LabMD is not the only company that has tried to buck the FTC’s assertion of authority over data security breaches. Wyndham Worldwide Corp. has spent the past year contesting the FTC’s authority to pursue enforcement actions based upon companies’ alleged “unfair” or “unreasonable” data security practices. On Monday, April 7, 2014, the United States District Court for the District of New Jersey sided with the FTC and denied Wyndham’s motion to dismiss the FTC’s complaint. The Court found that Section 5 of the FTC Act permits the FTC to regulate data security, and that the FTC is not required to issue formal rules about what companies must do to implement “reasonable” data security practices.

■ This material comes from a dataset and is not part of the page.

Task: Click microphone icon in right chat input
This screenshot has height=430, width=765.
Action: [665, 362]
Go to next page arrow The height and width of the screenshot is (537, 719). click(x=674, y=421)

Notably, Wyndham’s data breach involved personal information that included names, addresses, email addresses, telephone numbers, payment card account numbers, expiration dates, and security codes, and did not involve HIPAA-covered Protected Health Information (PHI), so the court did not address the coexistence of data security authority under the FTC Act and HIPAA.

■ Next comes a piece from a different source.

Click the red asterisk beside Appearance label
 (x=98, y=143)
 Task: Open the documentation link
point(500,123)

My Fox Rothschild LLP colleague, Todd Rodriguez, recently posted a blog describing the new HIPAA “Security Risk Assessment Tool” (SRA Tool) developed by the Department of Health and Human Services (HHS) as a collaboration between the Office for Civil Rights (OCR) and Office of the National Coordinator for Health Information Technology (ONC). The tool, available for download, supplements the detailed Omnibus Rule standards with a practical, hands-on resource entities can use to evaluate the efficacy of their data security practices, and users are asked to provide feedback on the SRA Tool by submitting comments before June 2, 2014.
By contrast, the FTC expects companies to review its enforcement actions and figure out what not to do when it comes to data security practices. As reported by Andrew Scurria in Law360 on March 26, 2014, FTC Chairwoman Ramirez appeared before a Senate Commerce Committee panel and responded to critiques that the FTC has not provided enough guidance to businesses regarding appropriate data security practices. Ramirez referenced the consent decrees resulting from the cases the agency has brought and settled under the unfairness and deception prongs of Section 5 of the FTC Act, and said that companies can “discern” the FTC’s approach to data security enforcement from those.

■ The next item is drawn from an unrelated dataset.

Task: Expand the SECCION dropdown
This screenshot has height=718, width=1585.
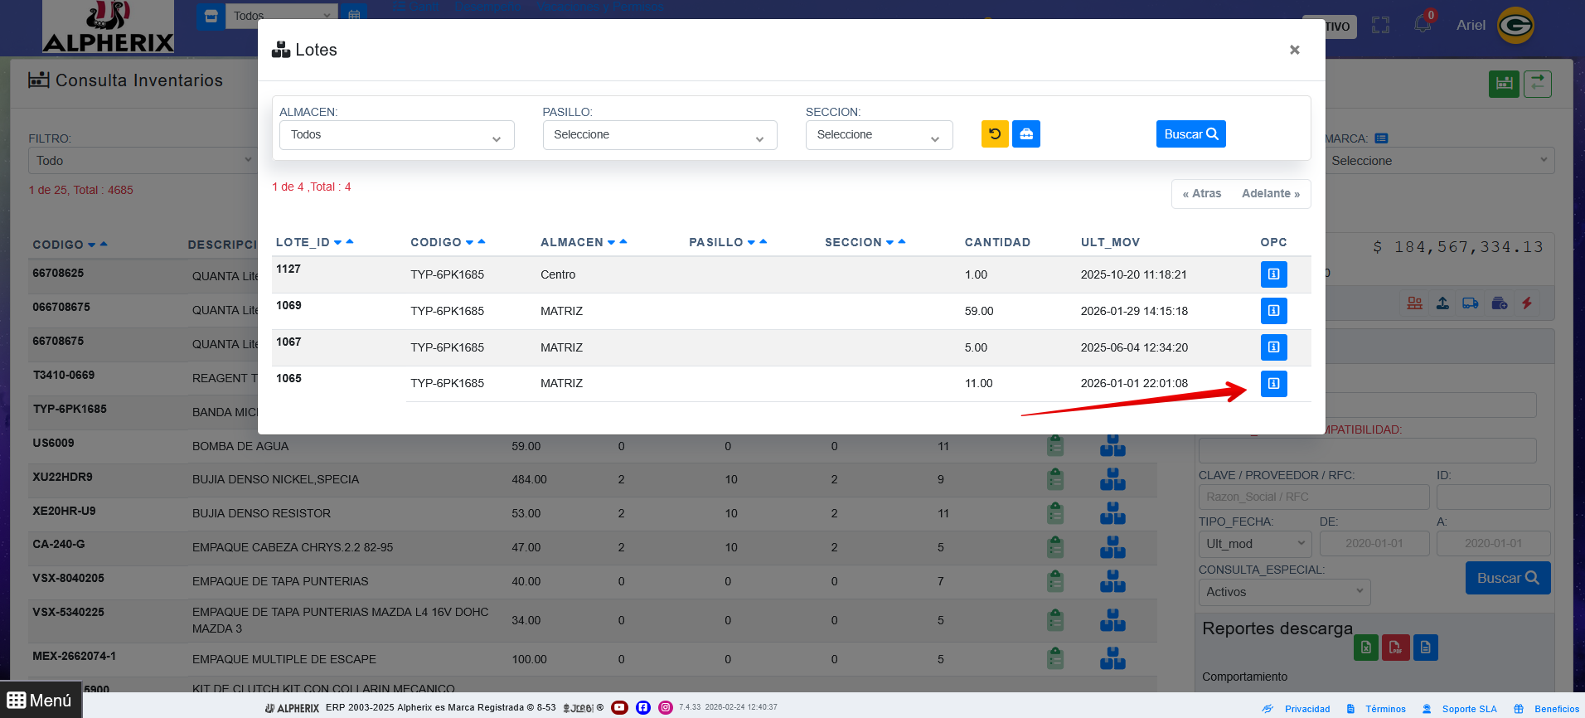Action: pos(879,135)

The recent victory in the Wyndam case may be a sign that the “other” data security sheriff in town, the FTC, will ramp up its enforcement actions and catch more companies that have either been unable to “discern” the FTC’s expectations or to avoid hacking incidents or other security intrusions. Unfortunately, because it does not appear that the FTC will issue any regulatory guidance in the near future about what companies can do to ensure that their data security practices are reasonable, companies must monitor closely the FTC’s actions, adjudications or other signals in an attempt to predict what the FTC views as data security best practices.